Your task => Reproduce every line of the listing below, requests included, but multiply each coordinate number in the answers by 1.55, rounding to the nearest whole number with halves rounded up. Omit the pictures from your output.

Input records =>

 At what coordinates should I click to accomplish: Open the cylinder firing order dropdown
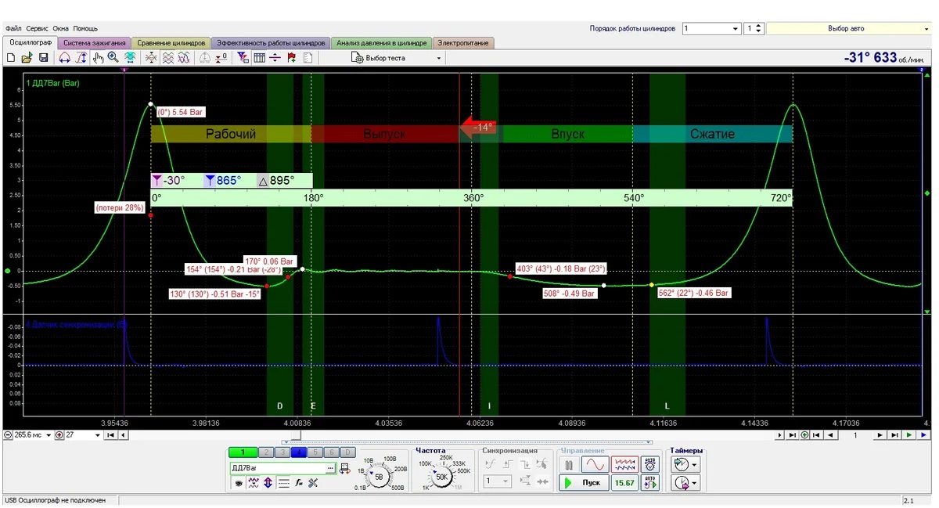[736, 29]
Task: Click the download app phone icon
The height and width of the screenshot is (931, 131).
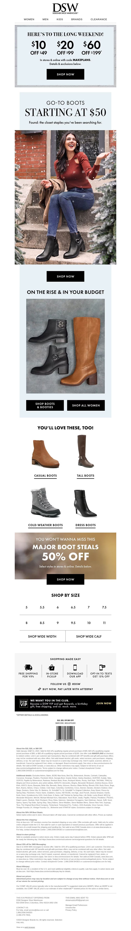Action: pos(75,668)
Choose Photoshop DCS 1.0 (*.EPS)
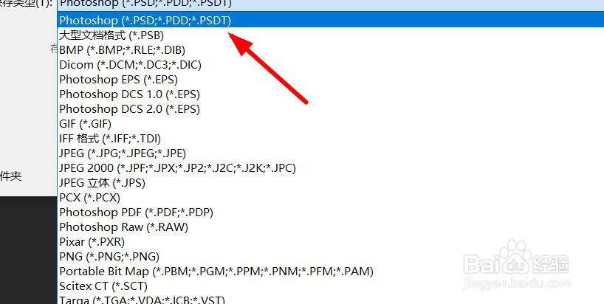 point(331,94)
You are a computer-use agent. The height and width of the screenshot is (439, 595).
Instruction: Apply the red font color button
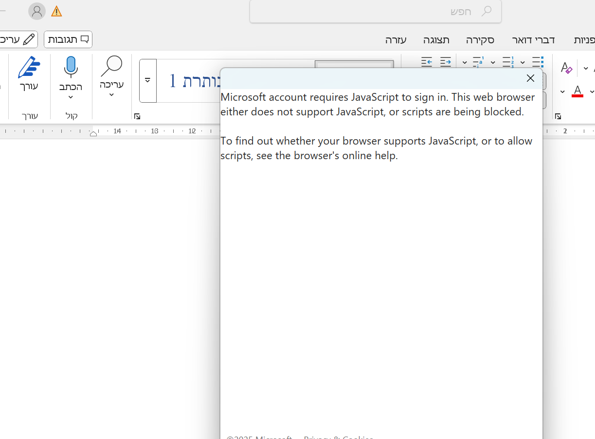(x=577, y=91)
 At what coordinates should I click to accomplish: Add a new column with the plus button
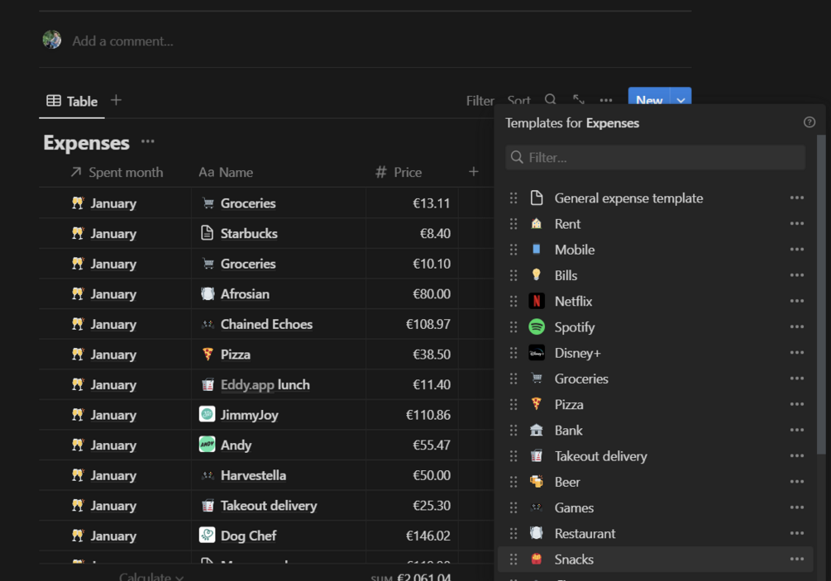click(473, 172)
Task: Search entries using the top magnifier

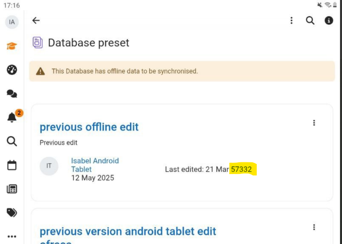Action: tap(310, 21)
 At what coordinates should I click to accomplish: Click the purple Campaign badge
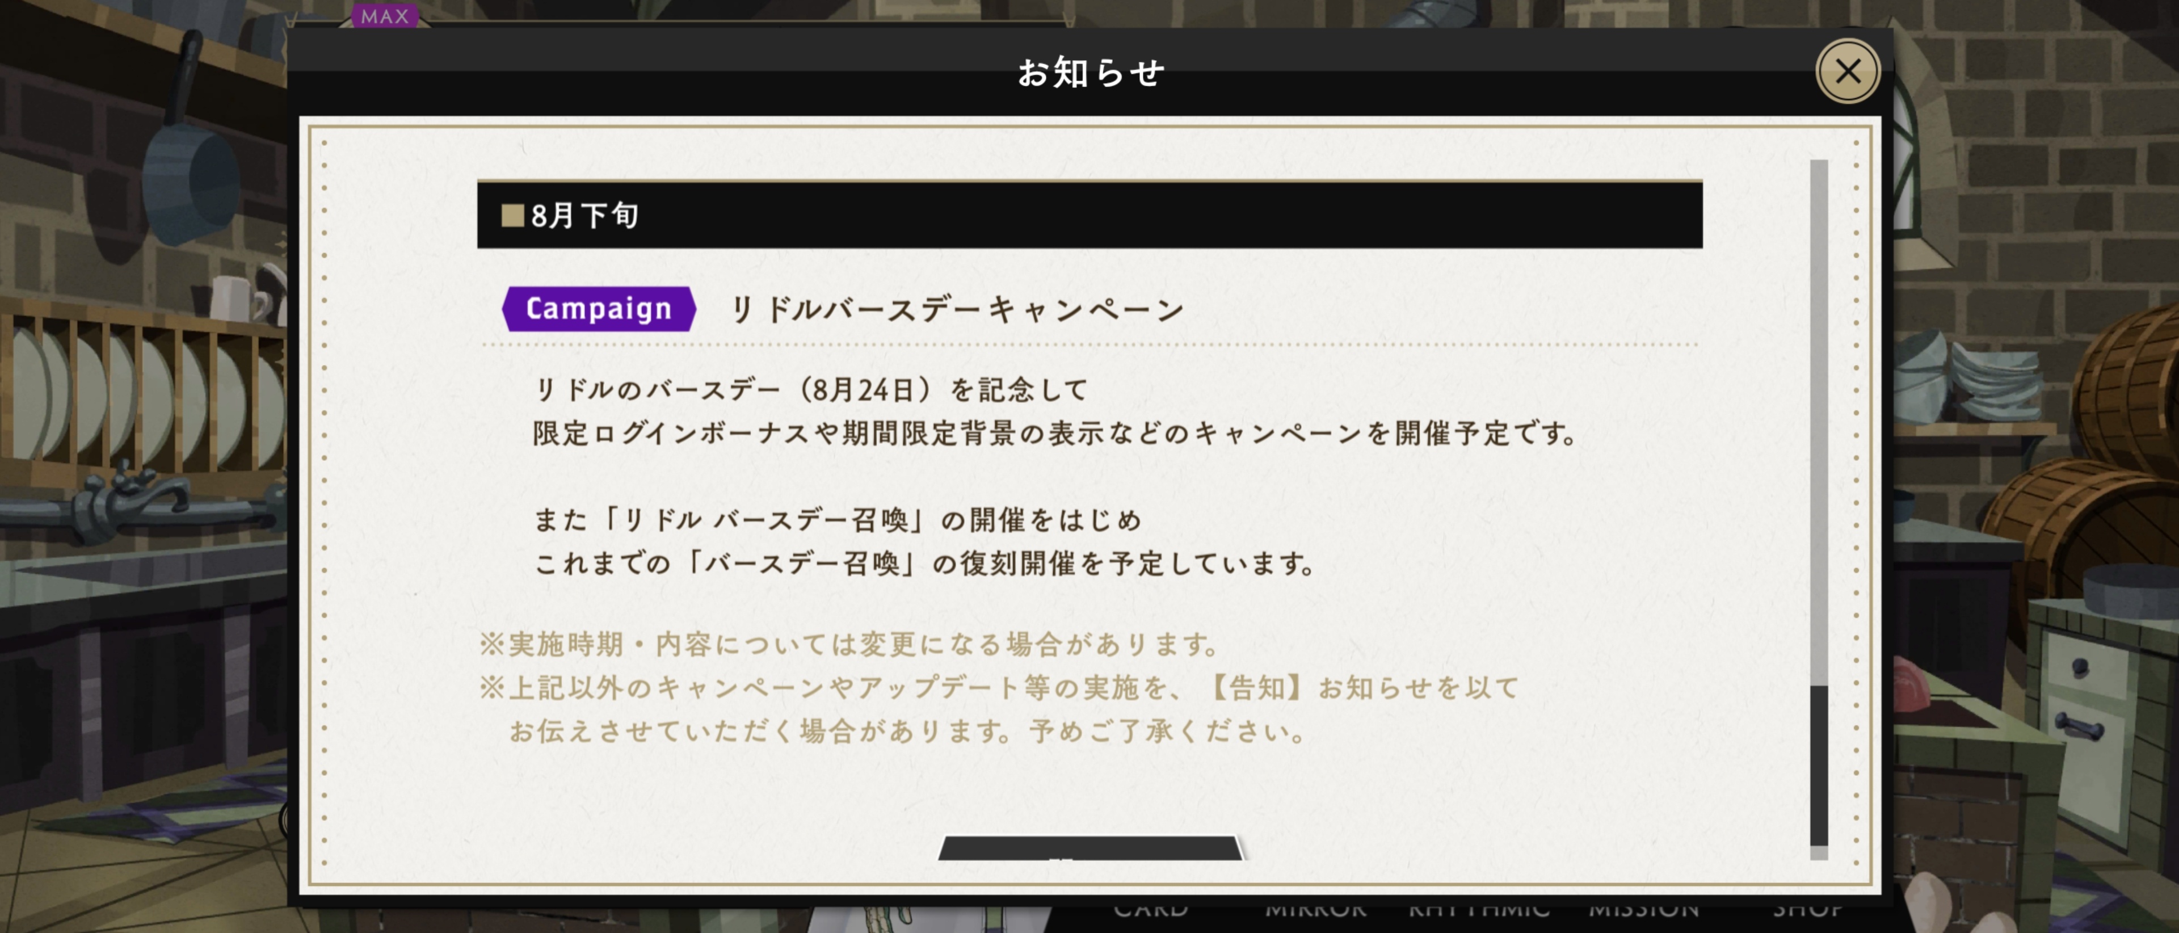(599, 309)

Task result =>
 At what coordinates should I click to accomplish: Open the cylinder firing order dropdown
[1141, 45]
Task: Click the download app phone icon
The height and width of the screenshot is (931, 131).
Action: pos(116,1035)
Choose Photoshop DCS 1.0 (*.EPS)
 point(513,146)
You are a computer-use agent. The height and width of the screenshot is (439, 595).
Instruction: Apply the red font color button
(x=894, y=141)
 At what coordinates should I click to accomplish: Add a new column with the plus button
click(733, 267)
Task: Search entries using the top magnifier

Action: tap(481, 33)
 At what coordinates should I click to accomplish: Click the purple Campaign badge
(928, 479)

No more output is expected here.